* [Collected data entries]
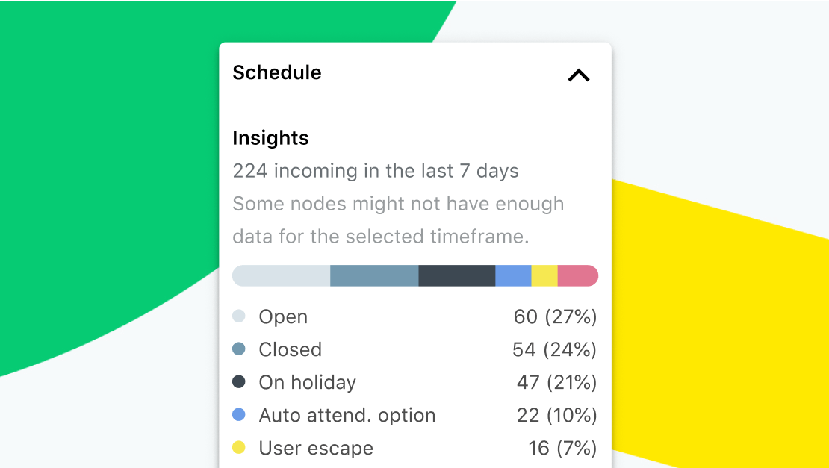Click the stacked distribution bar

415,275
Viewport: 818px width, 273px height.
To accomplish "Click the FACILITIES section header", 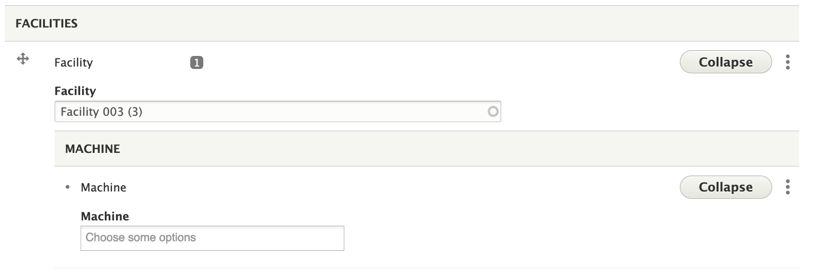I will pyautogui.click(x=47, y=24).
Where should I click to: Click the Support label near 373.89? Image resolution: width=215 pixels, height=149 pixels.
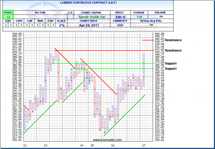(x=171, y=63)
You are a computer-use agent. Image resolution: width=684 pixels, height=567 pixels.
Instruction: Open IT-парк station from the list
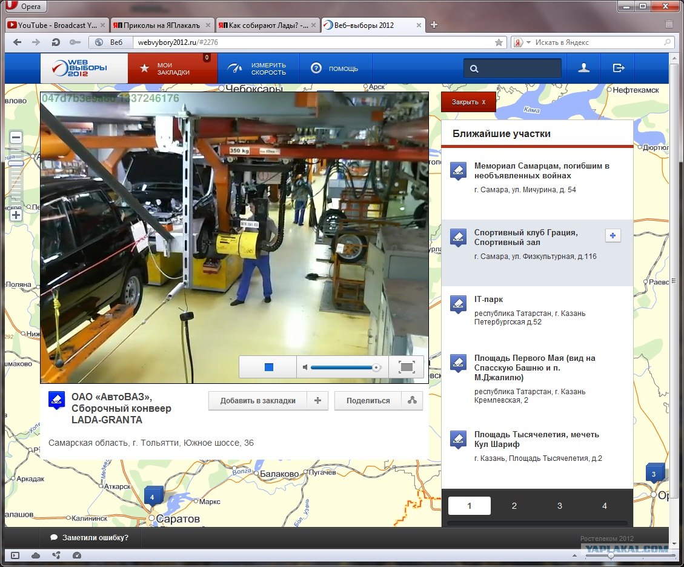point(488,299)
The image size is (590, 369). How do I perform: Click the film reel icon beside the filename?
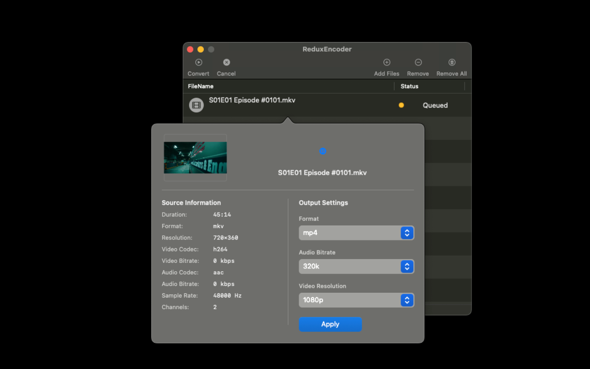coord(196,105)
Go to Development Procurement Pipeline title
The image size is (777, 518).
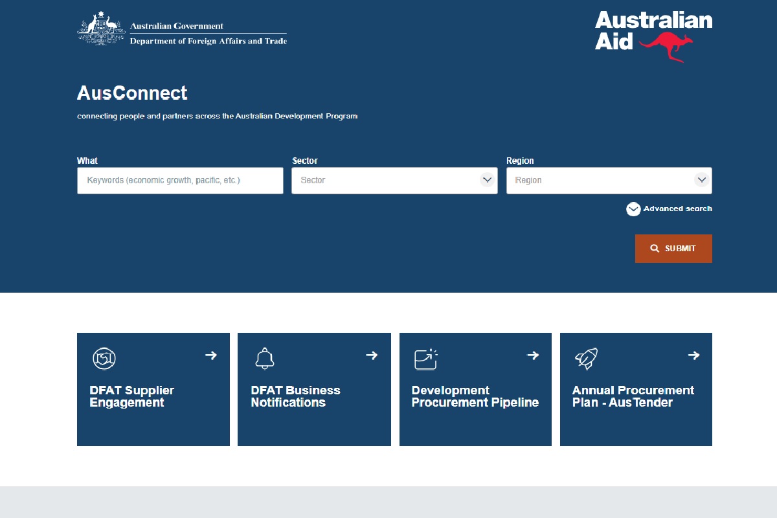point(475,396)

* [TASK DIRECTIONS] Write the lines out again exactly, beginning at the one containing "Instruction: Open IT-парк" and ending with the last line of the entries, but without any pictures.

* [TASK SOLUTION]
Instruction: Open IT-парк station from the list
point(488,299)
The image size is (590, 369). How do I perform: Click the film reel icon beside the filename?
coord(196,105)
Go to Development Procurement Pipeline title
The image size is (777, 518).
point(475,396)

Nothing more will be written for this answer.